Assigned task —
Stopping at the line that holds "The height and width of the screenshot is (326, 410).", repeat the lines below exactly, starting from the very first and including that final line.

Supplied material —
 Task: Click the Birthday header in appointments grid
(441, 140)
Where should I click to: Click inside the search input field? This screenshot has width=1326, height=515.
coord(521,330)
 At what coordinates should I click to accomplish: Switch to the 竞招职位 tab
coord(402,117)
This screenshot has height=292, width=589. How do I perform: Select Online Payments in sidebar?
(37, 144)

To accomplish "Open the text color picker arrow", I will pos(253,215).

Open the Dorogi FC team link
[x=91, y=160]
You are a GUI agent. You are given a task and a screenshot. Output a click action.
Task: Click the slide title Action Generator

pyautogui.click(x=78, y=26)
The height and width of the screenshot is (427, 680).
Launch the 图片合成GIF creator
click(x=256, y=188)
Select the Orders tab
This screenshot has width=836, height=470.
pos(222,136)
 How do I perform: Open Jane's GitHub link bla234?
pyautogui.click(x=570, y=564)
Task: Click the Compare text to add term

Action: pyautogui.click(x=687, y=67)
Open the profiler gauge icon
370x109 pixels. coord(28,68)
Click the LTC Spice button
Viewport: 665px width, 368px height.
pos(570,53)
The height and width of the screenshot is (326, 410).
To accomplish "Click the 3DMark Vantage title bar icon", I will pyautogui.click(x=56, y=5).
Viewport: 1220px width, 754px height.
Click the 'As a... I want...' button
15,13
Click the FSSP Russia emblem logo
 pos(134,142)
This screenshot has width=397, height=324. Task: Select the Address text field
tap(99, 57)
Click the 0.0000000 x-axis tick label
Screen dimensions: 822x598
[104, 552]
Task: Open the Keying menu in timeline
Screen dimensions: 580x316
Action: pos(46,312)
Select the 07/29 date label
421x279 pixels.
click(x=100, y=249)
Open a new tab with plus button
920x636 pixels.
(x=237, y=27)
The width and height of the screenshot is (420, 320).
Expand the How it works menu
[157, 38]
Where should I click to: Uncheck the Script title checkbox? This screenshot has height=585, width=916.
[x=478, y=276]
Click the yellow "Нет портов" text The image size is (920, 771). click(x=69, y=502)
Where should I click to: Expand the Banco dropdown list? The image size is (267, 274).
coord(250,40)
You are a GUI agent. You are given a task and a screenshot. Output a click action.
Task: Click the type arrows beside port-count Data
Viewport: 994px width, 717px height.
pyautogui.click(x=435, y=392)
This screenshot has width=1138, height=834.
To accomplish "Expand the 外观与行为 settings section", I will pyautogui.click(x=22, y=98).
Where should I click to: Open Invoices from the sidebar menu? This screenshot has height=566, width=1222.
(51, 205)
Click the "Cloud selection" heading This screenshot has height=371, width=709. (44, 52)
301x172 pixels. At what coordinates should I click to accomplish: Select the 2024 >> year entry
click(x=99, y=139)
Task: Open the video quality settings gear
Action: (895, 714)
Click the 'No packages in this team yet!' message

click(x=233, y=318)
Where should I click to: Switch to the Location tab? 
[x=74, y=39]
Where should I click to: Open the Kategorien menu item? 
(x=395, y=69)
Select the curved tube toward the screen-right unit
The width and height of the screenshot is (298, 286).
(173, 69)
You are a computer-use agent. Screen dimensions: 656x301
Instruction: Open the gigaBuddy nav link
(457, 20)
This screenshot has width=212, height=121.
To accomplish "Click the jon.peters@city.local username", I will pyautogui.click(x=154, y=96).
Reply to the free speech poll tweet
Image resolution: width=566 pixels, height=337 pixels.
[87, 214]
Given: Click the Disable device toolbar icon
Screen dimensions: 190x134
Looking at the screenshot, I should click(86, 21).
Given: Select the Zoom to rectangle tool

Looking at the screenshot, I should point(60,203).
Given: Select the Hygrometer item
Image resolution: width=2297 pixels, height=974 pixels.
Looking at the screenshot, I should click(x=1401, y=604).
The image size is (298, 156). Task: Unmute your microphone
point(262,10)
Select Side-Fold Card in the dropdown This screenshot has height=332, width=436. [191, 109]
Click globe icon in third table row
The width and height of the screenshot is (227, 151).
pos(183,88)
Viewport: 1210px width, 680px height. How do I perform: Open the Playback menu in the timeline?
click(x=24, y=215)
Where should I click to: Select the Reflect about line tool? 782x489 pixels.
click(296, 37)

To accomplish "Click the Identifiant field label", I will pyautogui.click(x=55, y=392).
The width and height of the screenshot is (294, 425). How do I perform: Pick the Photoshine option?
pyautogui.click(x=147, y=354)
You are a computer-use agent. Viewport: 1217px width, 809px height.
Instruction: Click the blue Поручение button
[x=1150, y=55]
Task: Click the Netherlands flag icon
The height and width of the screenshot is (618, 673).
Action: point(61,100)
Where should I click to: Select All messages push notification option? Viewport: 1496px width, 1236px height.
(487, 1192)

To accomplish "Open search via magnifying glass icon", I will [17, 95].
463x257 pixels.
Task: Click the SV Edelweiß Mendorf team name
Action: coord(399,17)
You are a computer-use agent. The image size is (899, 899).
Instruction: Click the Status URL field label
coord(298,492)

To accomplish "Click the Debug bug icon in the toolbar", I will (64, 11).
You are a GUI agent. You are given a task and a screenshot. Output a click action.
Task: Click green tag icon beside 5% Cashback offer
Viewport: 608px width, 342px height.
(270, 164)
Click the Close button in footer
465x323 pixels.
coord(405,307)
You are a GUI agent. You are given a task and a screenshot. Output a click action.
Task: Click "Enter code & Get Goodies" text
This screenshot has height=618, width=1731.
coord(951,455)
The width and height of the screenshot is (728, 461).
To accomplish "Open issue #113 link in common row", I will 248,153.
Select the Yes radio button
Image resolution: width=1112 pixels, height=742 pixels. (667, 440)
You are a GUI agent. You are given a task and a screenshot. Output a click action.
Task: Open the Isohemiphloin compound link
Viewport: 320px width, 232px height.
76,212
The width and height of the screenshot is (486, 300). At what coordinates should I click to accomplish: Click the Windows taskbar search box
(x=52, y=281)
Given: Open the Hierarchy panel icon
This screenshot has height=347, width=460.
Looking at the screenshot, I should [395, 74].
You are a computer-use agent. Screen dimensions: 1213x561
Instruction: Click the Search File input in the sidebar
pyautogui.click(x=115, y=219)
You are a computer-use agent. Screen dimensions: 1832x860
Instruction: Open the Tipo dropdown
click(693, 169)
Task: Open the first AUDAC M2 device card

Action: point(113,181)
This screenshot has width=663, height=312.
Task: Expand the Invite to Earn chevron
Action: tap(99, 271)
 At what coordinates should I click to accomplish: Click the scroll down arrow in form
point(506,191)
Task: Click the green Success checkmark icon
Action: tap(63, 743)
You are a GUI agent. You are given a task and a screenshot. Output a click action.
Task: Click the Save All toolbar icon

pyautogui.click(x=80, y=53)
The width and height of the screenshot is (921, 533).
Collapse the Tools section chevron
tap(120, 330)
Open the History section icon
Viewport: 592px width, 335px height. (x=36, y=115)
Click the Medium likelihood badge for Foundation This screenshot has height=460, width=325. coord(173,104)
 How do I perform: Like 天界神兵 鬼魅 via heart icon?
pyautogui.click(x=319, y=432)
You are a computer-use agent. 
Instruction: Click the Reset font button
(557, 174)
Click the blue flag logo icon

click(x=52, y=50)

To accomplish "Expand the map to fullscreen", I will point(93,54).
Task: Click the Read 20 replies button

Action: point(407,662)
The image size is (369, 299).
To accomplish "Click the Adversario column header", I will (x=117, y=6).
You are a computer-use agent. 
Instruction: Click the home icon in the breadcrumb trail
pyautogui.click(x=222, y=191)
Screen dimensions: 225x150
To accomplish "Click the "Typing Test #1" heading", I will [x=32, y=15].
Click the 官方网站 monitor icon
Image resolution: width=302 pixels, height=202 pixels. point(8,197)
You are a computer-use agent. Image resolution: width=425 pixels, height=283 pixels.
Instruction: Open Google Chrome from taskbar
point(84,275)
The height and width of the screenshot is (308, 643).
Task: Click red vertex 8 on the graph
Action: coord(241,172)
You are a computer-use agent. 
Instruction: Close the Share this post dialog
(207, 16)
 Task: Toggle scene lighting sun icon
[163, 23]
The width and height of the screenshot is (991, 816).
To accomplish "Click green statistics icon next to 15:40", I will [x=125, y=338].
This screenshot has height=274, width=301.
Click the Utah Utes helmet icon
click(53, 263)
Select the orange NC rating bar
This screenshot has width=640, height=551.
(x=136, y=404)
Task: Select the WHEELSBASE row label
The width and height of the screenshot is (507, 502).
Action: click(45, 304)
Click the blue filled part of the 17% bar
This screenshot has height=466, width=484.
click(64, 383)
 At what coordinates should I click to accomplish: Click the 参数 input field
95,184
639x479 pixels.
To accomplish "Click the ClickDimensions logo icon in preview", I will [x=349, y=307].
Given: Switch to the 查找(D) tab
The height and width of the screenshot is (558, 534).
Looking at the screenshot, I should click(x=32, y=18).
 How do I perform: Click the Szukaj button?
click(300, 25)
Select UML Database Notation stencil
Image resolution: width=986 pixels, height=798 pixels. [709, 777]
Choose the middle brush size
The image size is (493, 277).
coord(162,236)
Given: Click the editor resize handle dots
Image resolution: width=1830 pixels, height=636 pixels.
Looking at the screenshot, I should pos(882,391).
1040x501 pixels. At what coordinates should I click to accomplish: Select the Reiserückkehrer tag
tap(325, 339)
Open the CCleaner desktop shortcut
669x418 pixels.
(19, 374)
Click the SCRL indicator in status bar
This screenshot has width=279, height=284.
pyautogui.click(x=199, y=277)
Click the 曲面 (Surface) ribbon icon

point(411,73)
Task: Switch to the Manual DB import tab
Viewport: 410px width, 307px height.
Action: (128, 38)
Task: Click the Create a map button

Result for this exercise —
 Task: Click the Birthday header in appointments grid
(441, 140)
Where should I click to: Click inside the search input field? This screenshot has width=1326, height=515.
coord(521,330)
 At what coordinates should I click to accomplish: Switch to the 竞招职位 tab
coord(402,117)
This screenshot has height=292, width=589. How do I perform: Select Online Payments in sidebar?
(37, 144)

To accomplish "Open the text color picker arrow", I will pos(253,215).

Open the Dorogi FC team link
[x=91, y=160]
You are a GUI agent. You are given a task and a screenshot. Output a click action.
Task: Click the slide title Action Generator

pyautogui.click(x=78, y=26)
The height and width of the screenshot is (427, 680).
Launch the 图片合成GIF creator
click(x=256, y=188)
Select the Orders tab
This screenshot has width=836, height=470.
pos(222,136)
 How do I perform: Open Jane's GitHub link bla234?
pyautogui.click(x=570, y=564)
Task: Click the Compare text to add term

Action: pyautogui.click(x=687, y=67)
Open the profiler gauge icon
370x109 pixels. coord(28,68)
Click the LTC Spice button
Viewport: 665px width, 368px height.
pos(570,53)
The height and width of the screenshot is (326, 410).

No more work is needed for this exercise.